Could you copy all of the records below exactly as they appear?
☆ ☆ ☆
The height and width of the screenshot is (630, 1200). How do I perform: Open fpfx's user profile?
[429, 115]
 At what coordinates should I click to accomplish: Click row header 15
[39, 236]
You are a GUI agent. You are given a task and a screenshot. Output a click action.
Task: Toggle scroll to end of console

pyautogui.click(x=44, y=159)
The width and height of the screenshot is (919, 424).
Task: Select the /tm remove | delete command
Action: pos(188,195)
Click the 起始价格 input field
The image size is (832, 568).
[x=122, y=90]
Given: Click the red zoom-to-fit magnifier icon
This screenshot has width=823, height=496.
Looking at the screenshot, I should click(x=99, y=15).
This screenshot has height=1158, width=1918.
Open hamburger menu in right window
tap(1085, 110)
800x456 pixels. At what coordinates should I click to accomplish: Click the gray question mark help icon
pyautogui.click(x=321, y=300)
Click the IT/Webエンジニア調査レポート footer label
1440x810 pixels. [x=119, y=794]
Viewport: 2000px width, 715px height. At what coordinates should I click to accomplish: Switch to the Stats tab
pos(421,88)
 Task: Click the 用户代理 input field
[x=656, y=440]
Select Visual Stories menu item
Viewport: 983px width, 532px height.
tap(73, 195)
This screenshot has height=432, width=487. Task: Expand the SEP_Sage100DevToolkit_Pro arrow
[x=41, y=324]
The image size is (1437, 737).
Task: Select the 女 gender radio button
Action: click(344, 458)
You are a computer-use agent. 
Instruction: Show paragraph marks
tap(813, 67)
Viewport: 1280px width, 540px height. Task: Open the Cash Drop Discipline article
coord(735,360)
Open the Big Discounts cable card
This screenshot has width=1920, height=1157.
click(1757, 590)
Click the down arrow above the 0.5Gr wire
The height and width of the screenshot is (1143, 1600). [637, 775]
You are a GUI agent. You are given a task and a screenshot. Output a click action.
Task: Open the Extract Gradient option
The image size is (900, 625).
☆ ☆ ☆
▶ [RESPONSE TO THIS TASK]:
The height and width of the screenshot is (630, 1200). How do I perform: Open fpfx's user profile?
[429, 115]
 At what coordinates should I click to accomplish: Click row header 15
[39, 236]
You are a GUI agent. You are given a task and a screenshot. Output a click action.
Task: Toggle scroll to end of console

pyautogui.click(x=44, y=159)
The width and height of the screenshot is (919, 424).
Task: Select the /tm remove | delete command
Action: pos(188,195)
Click the 起始价格 input field
The image size is (832, 568).
[x=122, y=90]
Given: Click the red zoom-to-fit magnifier icon
This screenshot has width=823, height=496.
Looking at the screenshot, I should click(x=99, y=15).
This screenshot has height=1158, width=1918.
Open hamburger menu in right window
tap(1085, 110)
800x456 pixels. At what coordinates should I click to accomplish: Click the gray question mark help icon
pyautogui.click(x=321, y=300)
Click the IT/Webエンジニア調査レポート footer label
1440x810 pixels. [x=119, y=794]
Viewport: 2000px width, 715px height. At what coordinates should I click to accomplish: Switch to the Stats tab
pos(421,88)
 Task: Click the 用户代理 input field
[x=656, y=440]
Select Visual Stories menu item
Viewport: 983px width, 532px height.
tap(73, 195)
This screenshot has height=432, width=487. Task: Expand the SEP_Sage100DevToolkit_Pro arrow
[x=41, y=324]
The image size is (1437, 737).
Task: Select the 女 gender radio button
Action: click(344, 458)
You are a computer-use agent. 
Instruction: Show paragraph marks
tap(813, 67)
Viewport: 1280px width, 540px height. Task: Open the Cash Drop Discipline article
coord(735,360)
Open the Big Discounts cable card
This screenshot has width=1920, height=1157.
click(1757, 590)
Click the down arrow above the 0.5Gr wire
The height and width of the screenshot is (1143, 1600). [637, 775]
You are a GUI agent. You are given a task and a screenshot. Output a click action.
Task: Open the Extract Gradient option
The image size is (900, 625).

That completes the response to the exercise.